The means test is required for Chapter 7 bankruptcies
If you are an individual debtor with primarily consumer debts, you are required to calculate your current monthly income and expense deductions under a means test. The bankruptcy code defines income as income from all sources without regard to its taxable nature. It also includes contributions to household expenses from any entity received by debtor on a regular basis. A Chapter 7 debtor is required to include the means test calculations in the bankruptcy schedules filed at the beginning of the bankruptcy case. A Chapter 7 debtor whose debts are not primarily consumer debts must also file the means test form after checking the box that their debts are not primarily consumer debts. The means test schedules require that the debtor check a box on the form that a presumption of abuse either does, or does not, arise. If the form indicates that a presumption of abuse exists, the court clerk is required to send a notice to all creditors within 10 days of filing the petition that a presumption of abuse exists. The trustee will review all schedules and documents, and if abuse is presumed, the trustee will file a statement to that effect with the clerk of the bankruptcy court within 10 days after the meeting of creditors.
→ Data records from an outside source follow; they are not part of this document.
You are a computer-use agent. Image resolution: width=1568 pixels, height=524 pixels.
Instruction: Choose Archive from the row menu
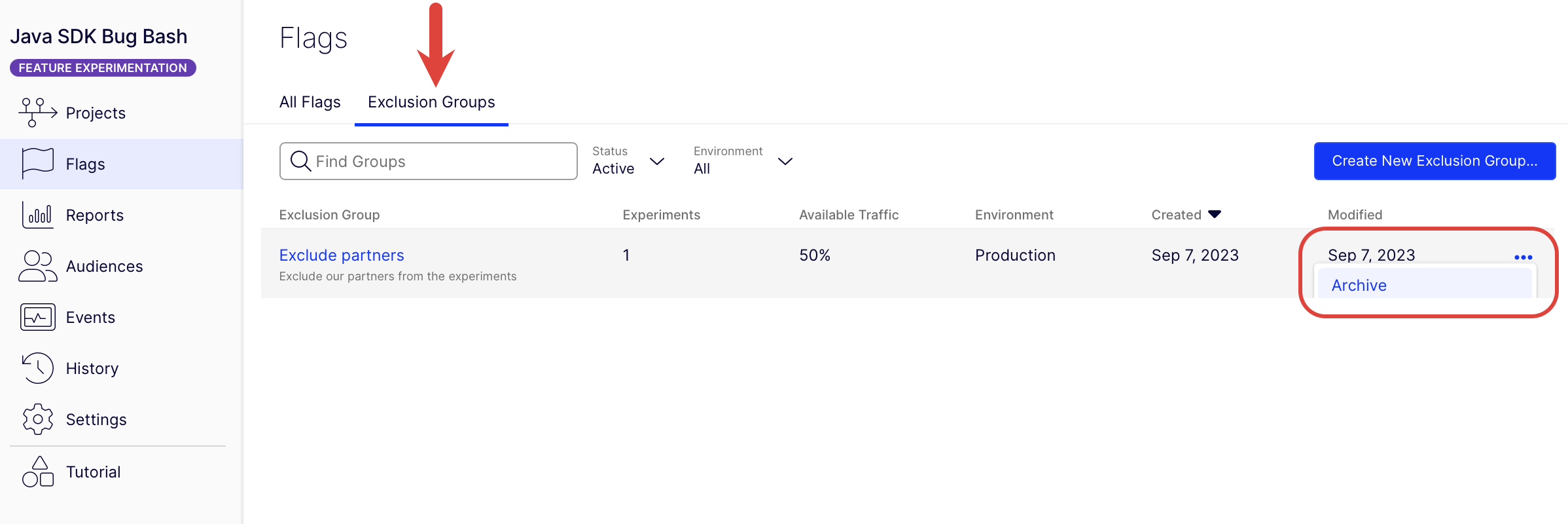coord(1359,286)
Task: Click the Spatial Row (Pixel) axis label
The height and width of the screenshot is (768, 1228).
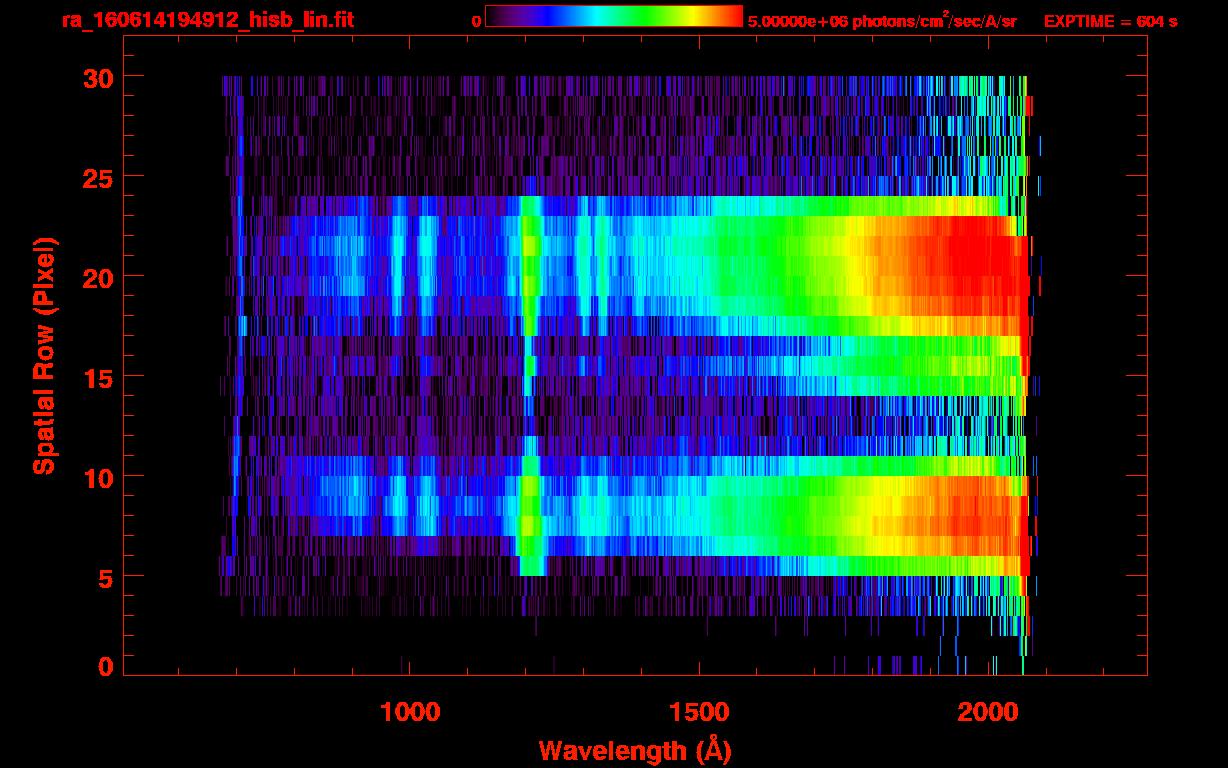Action: (44, 355)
The clerk will mail the statement to all creditors within 7 days of filing. The trustee is required to bring a motion to dismiss, or file a statement explaining why a motion is not filed. A creditor may also bring a motion to dismiss. Debtors who do not meet this standard may not file a Chapter 7 or they may be subject to a dismissal hearing. In the alternative, the case would be converted to a repayment plan under Chapter 13. If a debtor’s income falls below the state median qualifying the debtor to file Chapter 7, creditors do not have the standing to file a motion to dismiss.
Means Test Calculation
The means test calculation consists of six steps:
- Step 1: Determine debtor’s current monthly income (CMI) and annualized current monthly income (ACMI) and compare with the median income schedule.
- Step 2: Determine necessary expenses allowed under IRS standards.
- Step 3: Determine additional expenses.
- Step 4: Determine secured debt expenses and priority claims.
- Step 5: Determine net current monthly income (CMI).
- Step 6: Determine if a presumption of abuse exists.